> _Text block_:
>>>

Flags: needinfo?(overholt)

Andrew Overholt [:overholt]

Comment 17

•

7 years ago

(In reply to [:philipp] from comment #16)

the crash signature curiously started spiking mid-january on release during the 64 cycle, is it worth further looking into that? so far it appears that it's not correlated to particular urls...

I'll redirect that question to Tom who's been working in this area recently.

Flags: needinfo?(overholt) → needinfo?(shes050117)

Shawn Huang [:shawnjohnjr][:shuang] (as a happy gecko contributor)

Comment 18

•

7 years ago

Frankly, I don't find any suspicious patch/bug in 64 make the crash increase dramatically.

Keep the ni flag and will look into it deeper.

[:philipp]

Comment 19

•

7 years ago

i wouldn't expect it to be related to something in 64 in particular, it got released on december 11, whereas this spike happened over a month later.

Reporter

Comment 20

•

7 years ago

Here is the further information how we can observe the problem on our project (well, it's the b2g project based on gecko 48).

We have very low storage space device, and the device consumes storage space constantly (such as writing logs into disk).
We have a mechanism to aggressively clean up temporary origin space when storage is under 50MB (via b2g disk space watcher not via QuotaManager, since QuotaManager won't actively update device space information, but only when Firefox is initialized).
The crash happens when we place device in the idle situation. And we suspected that we constantly hit low storage and at the same time we cleanup storage.
Simply adding nullptr-check guards for both mQuotaObject, mJournalQuotaObject is fine. And we did not see any other crash here after guards been added. At least from our point of view, it's safe to do and we did not see side effects.

We did not spend too much time here to investigate why mQuotaObject, mJournalQuotaObject are nullptr for StorageConnection due to limited manpower.

If you want to investigate further, you must try to make space very low and constantly write data into disk and at the same time try to clean up origin.

Shawn Huang [:shawnjohnjr][:shuang] (as a happy gecko contributor)

Reporter

Comment 21

•

7 years ago

(In reply to [:philipp] from comment #19)

i wouldn't expect it to be related to something in 64 in particular, it got released on december 11, whereas this spike happened over a month later.

I think it's not 64 related. It depends on the low-disk-space pre-condition, at least we have seen this bug on 48.

Shawn Huang [:shawnjohnjr][:shuang] (as a happy gecko contributor)

Reporter

Comment 22

•

7 years ago

I'm not sure Jan or Andrew would agree to add a trivial nullptr check for mQuotaObject, mJournalQuotaObject. So I guess Tom might want to investigate the root cause here?

<<<

> _What is required_: Carry on the crash bug discussion above, picking up after its final comment.

(Entries on where items appear)

>>>

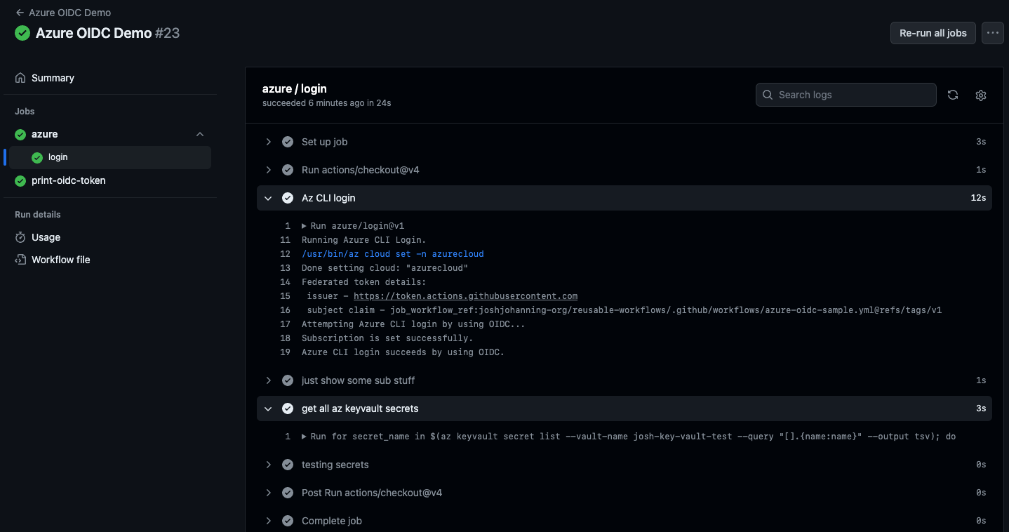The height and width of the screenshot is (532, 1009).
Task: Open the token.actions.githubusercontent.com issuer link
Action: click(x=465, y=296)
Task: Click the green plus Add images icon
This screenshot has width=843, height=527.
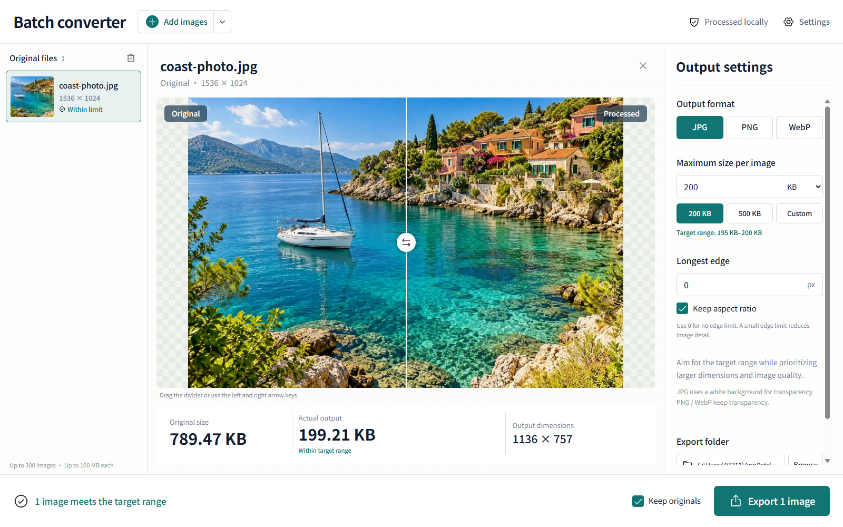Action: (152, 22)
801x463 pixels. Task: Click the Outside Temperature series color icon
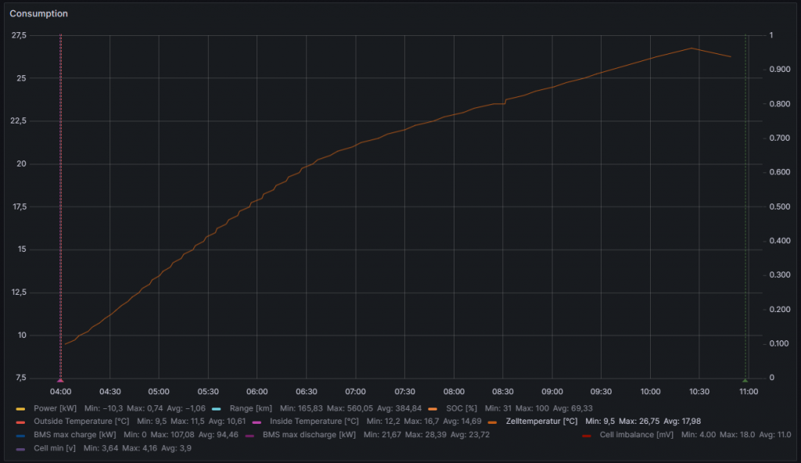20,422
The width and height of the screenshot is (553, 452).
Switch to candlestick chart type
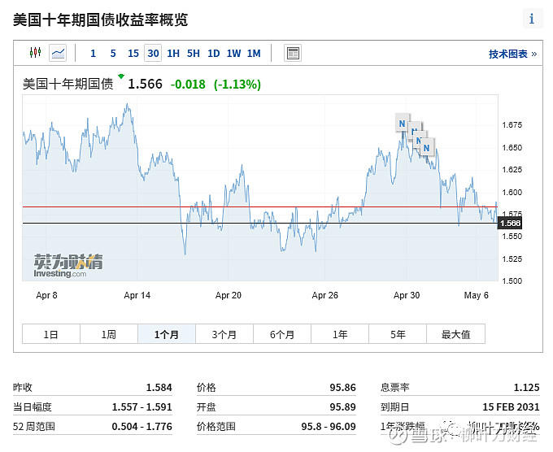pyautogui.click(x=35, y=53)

<<<

> _Answer_:
Shawn Huang [:shawnjohnjr][:shuang] (as a happy gecko contributor)

Reporter

Comment 23

•

7 years ago

(In reply to Shawn Huang [:shawnjohnjr][:shuang] (as a happy gecko contributor) from comment #20)

Here is the further information how we can observe the problem on our project (well, it's the b2g project based on gecko 48).

We have very low storage space device, and the device consumes storage space constantly (such as writing logs into disk).

We have a mechanism to aggressively clean up temporary origin space when storage is under 50MB (via b2g disk space watcher not via QuotaManager, since QuotaManager won't actively update device space information, but only when Firefox is initialized).

The crash happens when we place device in the idle situation. And we suspected that we constantly hit low storage and at the same time we cleanup storage.

Simply adding nullptr-check guards for both mQuotaObject, mJournalQuotaObject is fine. And we did not see any other crash here after guards been added. At least from our point of view, it's safe to do and we did not see side effects.

We did not spend too much time here to investigate why mQuotaObject, mJournalQuotaObject are nullptr for StorageConnection due to limited manpower.

If you want to investigate further, you must try to make space very low and constantly write data into disk and at the same time try to clean up origin.

In our project, here is what we found:

Here is the backtrace:

(gdb) bt
#0 0xb5850090 in mozilla::dom::quota::QuotaObject::DisableQuotaCheck (this=0x0) at /home/claire/KaiOS/gecko/dom/quota/ActorsParent.cpp:2627
#1 0xb58c479a in DisableQuotaChecks (this=0xa98a1cc0) at ../../../gecko/dom/indexedDB/ActorsParent.cpp:10520
#2 mozilla::dom::indexedDB::(anonymous namespace)::Database::StartTransactionOp::DoDatabaseWork (this=0xab974380, aConnection=0xa98a1cc0)
at ../../../gecko/dom/indexedDB/ActorsParent.cpp:14162
#3 0xb58c4322 in mozilla::dom::indexedDB::(anonymous namespace)::TransactionDatabaseOperationBase::RunOnConnectionThread (this=this@entry=0xab974380)
at ../../../gecko/dom/indexedDB/ActorsParent.cpp:22545
#4 0xb58c455a in mozilla::dom::indexedDB::(anonymous namespace)::Database::StartTransactionOp::RunOnConnectionThread (this=0xab974380)
at ../../../gecko/dom/indexedDB/ActorsParent.cpp:14149
#5 0xb58c2d22 in mozilla::dom::indexedDB::(anonymous namespace)::TransactionDatabaseOperationBase::Run (this=0xab974380)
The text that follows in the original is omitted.